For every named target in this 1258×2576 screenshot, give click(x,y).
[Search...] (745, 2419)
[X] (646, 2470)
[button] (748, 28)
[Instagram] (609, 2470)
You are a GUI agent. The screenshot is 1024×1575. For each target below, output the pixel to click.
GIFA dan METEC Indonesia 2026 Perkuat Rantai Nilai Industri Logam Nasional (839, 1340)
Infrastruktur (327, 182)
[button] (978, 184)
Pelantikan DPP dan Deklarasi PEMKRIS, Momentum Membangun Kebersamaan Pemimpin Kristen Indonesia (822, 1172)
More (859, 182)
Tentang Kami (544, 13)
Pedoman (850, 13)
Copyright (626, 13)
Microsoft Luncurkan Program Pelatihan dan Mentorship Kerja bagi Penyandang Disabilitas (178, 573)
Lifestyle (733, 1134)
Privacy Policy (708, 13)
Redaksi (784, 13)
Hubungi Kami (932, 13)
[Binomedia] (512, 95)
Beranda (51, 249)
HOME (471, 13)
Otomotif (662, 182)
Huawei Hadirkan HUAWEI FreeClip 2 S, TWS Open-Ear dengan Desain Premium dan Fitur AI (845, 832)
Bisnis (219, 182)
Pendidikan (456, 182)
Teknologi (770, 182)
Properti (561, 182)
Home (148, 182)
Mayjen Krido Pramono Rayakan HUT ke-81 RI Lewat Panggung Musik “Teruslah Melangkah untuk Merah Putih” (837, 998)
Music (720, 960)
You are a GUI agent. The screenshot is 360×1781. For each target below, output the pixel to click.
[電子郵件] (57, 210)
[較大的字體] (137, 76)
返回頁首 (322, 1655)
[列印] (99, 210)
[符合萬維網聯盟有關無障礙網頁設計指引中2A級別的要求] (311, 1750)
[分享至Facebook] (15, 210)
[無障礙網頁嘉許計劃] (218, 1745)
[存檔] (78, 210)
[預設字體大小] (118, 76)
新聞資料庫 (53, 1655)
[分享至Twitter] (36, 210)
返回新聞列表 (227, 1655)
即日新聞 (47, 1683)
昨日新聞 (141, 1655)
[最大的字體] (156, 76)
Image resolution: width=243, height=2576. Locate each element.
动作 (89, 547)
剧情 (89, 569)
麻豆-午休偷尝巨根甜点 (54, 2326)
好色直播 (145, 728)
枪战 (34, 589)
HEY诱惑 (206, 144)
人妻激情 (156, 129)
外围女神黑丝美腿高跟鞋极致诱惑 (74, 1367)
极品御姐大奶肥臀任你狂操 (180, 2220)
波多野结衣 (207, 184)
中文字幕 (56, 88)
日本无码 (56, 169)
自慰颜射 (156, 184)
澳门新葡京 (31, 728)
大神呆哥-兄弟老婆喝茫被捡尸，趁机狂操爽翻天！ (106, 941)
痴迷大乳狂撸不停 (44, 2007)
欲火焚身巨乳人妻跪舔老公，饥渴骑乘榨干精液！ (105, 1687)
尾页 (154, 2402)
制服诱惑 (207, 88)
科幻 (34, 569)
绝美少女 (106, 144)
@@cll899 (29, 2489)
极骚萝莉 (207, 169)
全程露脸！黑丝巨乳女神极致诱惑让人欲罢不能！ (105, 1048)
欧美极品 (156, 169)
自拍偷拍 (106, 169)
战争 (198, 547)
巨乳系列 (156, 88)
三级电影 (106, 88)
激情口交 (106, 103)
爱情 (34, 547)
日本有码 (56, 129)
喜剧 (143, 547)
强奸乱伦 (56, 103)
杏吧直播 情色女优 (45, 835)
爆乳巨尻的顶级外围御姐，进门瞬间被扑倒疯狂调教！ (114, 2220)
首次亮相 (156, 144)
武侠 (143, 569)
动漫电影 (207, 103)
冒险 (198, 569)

* **What is required**: Count up the lines in the preceding data that include the word "agent"; respond with the number only.

* **Response to the exercise**: 2